++++ SOURCE EXTRACT ++++

Podcast Summary: Suze Orman's Women & Money (And Everyone Smart Enough To Listen)
Episode: Ask KT & Suze Anything: Throwing Money At a Problem Does Not Always Solve It
Release Date: June 29, 2025
Host: Suze Orman Media
Duration: Approximately 32 minutes
In this engaging episode of Women & Money, Suze Orman teams up with KT to address a series of listener-submitted questions, offering expert financial advice and insights. The episode delves into various aspects of personal finance, including savings strategies, retirement planning, legal preparations, and family financial dynamics. Below is a detailed summary of the key discussions and advice provided.
1. Gloria's Savings Account vs. Home Equity Line of Credit
Listener: Gloria
Timestamp: [02:48 - 04:20]
Question: Gloria has an $88,000 savings account yielding an alleged 3.75% monthly interest and a home equity line of credit (HELOC) with a $43,000 balance, incurring $500 monthly charges. She seeks advice on whether to withdraw from her savings to pay off the HELOC.

++++

TASK 1
Reproduce the entire podcast summary above, word for word.
TASK 2
In the entries, replace "Cancel" with "Close" and give back everything from the line containing "You are a computer-use agent." down to the end of the entries, with nothing else changed. Leave the pictures out.

++++ DATA ROWS ++++

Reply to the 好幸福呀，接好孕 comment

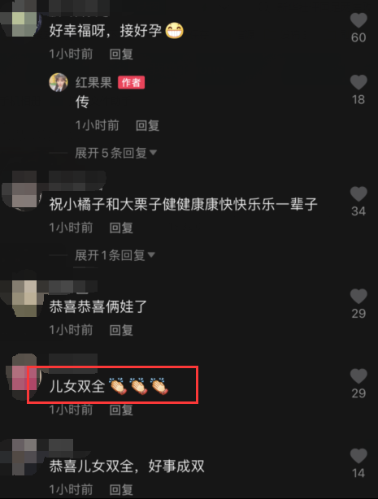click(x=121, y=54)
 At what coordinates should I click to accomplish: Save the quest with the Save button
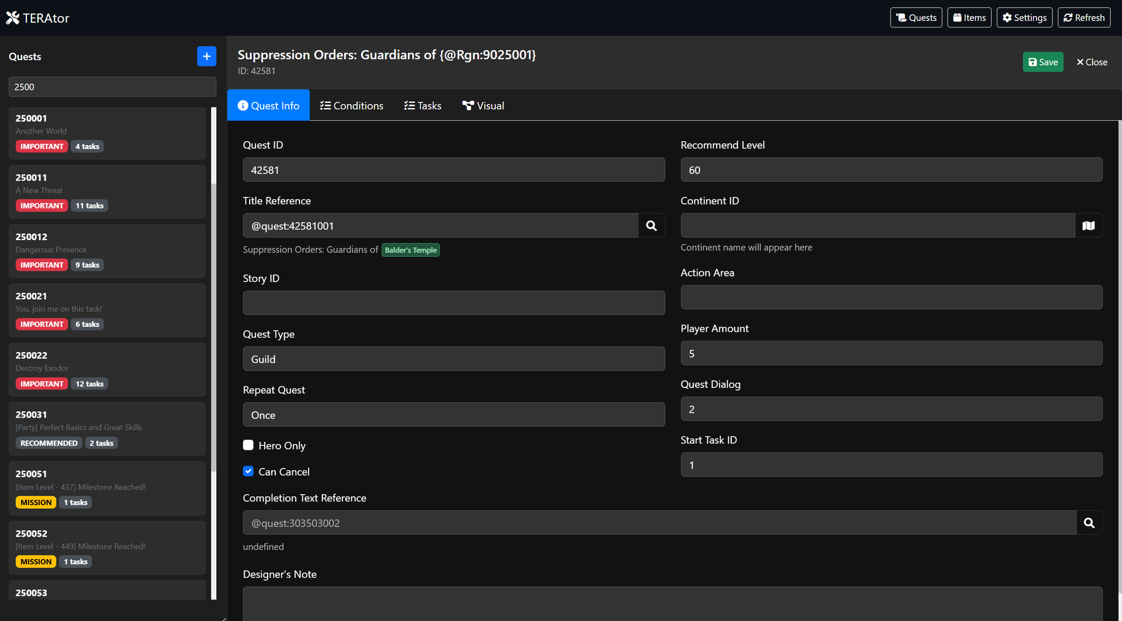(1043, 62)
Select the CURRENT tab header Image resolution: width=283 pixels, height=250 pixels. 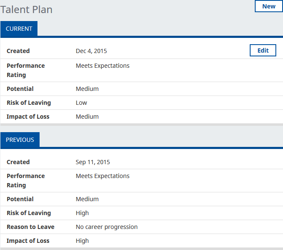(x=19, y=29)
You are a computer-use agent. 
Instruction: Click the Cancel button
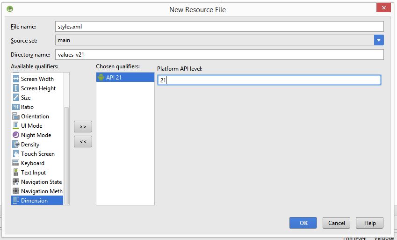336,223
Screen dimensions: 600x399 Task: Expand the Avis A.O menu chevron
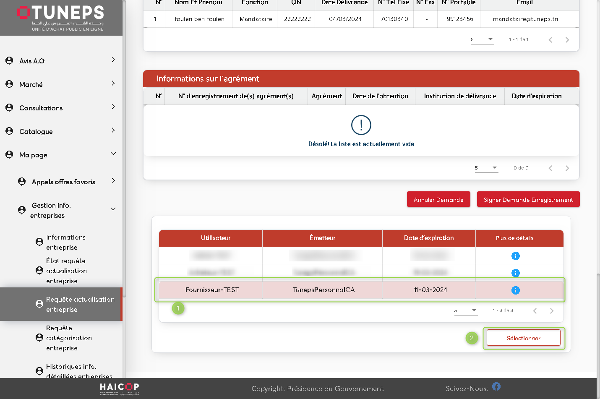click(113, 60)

++++

RESULT 1
Podcast Summary: Suze Orman's Women & Money (And Everyone Smart Enough To Listen)
Episode: Ask KT & Suze Anything: Throwing Money At a Problem Does Not Always Solve It
Release Date: June 29, 2025
Host: Suze Orman Media
Duration: Approximately 32 minutes
In this engaging episode of Women & Money, Suze Orman teams up with KT to address a series of listener-submitted questions, offering expert financial advice and insights. The episode delves into various aspects of personal finance, including savings strategies, retirement planning, legal preparations, and family financial dynamics. Below is a detailed summary of the key discussions and advice provided.
1. Gloria's Savings Account vs. Home Equity Line of Credit
Listener: Gloria
Timestamp: [02:48 - 04:20]
Question: Gloria has an $88,000 savings account yielding an alleged 3.75% monthly interest and a home equity line of credit (HELOC) with a $43,000 balance, incurring $500 monthly charges. She seeks advice on whether to withdraw from her savings to pay off the HELOC.

RESULT 2
You are a computer-use agent. 
Instruction: Click the Close button
336,223
Screen dimensions: 600x399 Task: Expand the Avis A.O menu chevron
click(113, 60)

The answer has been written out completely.